§ **DOCUMENT EXCERPT**
-=-=-

How to avoid weight gain during frequent travel

Whether it's for work or pleasure, erratic travel may affect your health negatively and also lead to weight gain. Here are tips for how to stay healthy and beat jet lag too

man sitting at airport, travel

Are you a frequent flyer who collects airline points and piles on weight during your travel? In this current day and age, we travel for work, we travel for pleasure, we travel to meet family, we travel to take time off…the list goes on. Whether or not you are a travel enthusiast, the impact of travel on your body is the same. It is often also an excuse for most people to avoid making a lifestyle change. Indeed, travel is cited as a major obstacle by many who want to lose weight.

The key reasons why we tend to put on weight while travelling are: disruption of the Circadian rhythm, imbalance of our gut bacteria and of course, unplanned meals and junk food.

Circadian clock

Circadian clock or circadian rhythm is more often called our “body clock.” This internal clock, which is present in almost all living organisms, is responsible for regulating sleep and wake cycles, hunger and satiety, hormone balance, and behaviour. It is driven by a master clock located in our brain which is connected to other “peripheral” clocks located in different organs like the liver, the gut and so on. This master clock runs on a 24-hour schedule by receiving cues from our environment, such as light, darkness and food.

Gut bacteria

Gut bacteria are the trillions of bacteria that reside in our intestine/gut. They have their own clock which sends signals to the master clock in the brain. These bacteria play a critical role in our metabolism, mood, health of our brain and heart and how our body absorbs nutrients from food.

When the gut bacteria and our circadian clock are not in sync, our health starts spiralling downward. Travel, even if it’s domestic travel and does not involve different time zones, could send our body rhythm out of balance.

Three things that affect gut bacteria

  • What we eat
  • When we eat
  • Our sleep-wake cycle

Apart from this, the geographical location also makes a difference, though studies in this area are at early stages.

The reason why we feel tired and sluggish at the end of a road or rail trip [even if we just read or slept during the travel] is because we spend our time doing something that is out of our normal pattern. This also disrupts the body clock and gut bacteria.

The travel fatigue that we feel after a long day of travel within the same timezone should go away with one night of sound sleep, hydration, nourishing food and a warm shower. The recovery is not so smooth and quick if you are travelling international or across more than two time zones and that’s what we call a jetlag. Jetlag doesn’t go away with one night’s sleep and hydration because the circadian clock is not synchronised with the location and external environment.

-=-=-

§ **MATERIAL PROVIDED**

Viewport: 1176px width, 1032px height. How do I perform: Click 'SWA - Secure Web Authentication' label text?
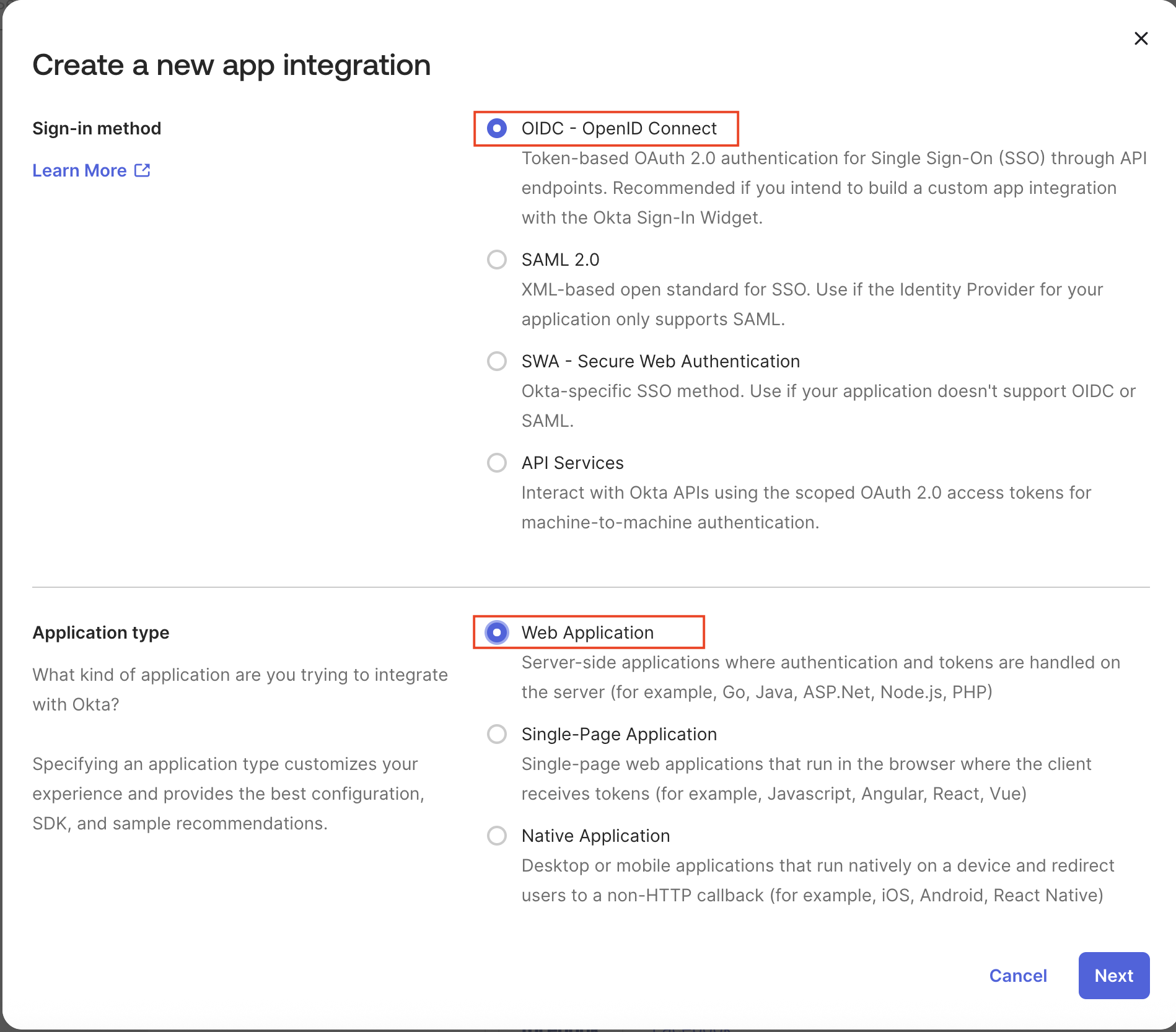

-=-=-

§ **YOUR OBJECTIVE**
According to the article on avoiding weight gain during travel, what three things affect gut bacteria?

§ **EXERCISE SOLUTION**
What we eat, when we eat, and our sleep-wake cycle.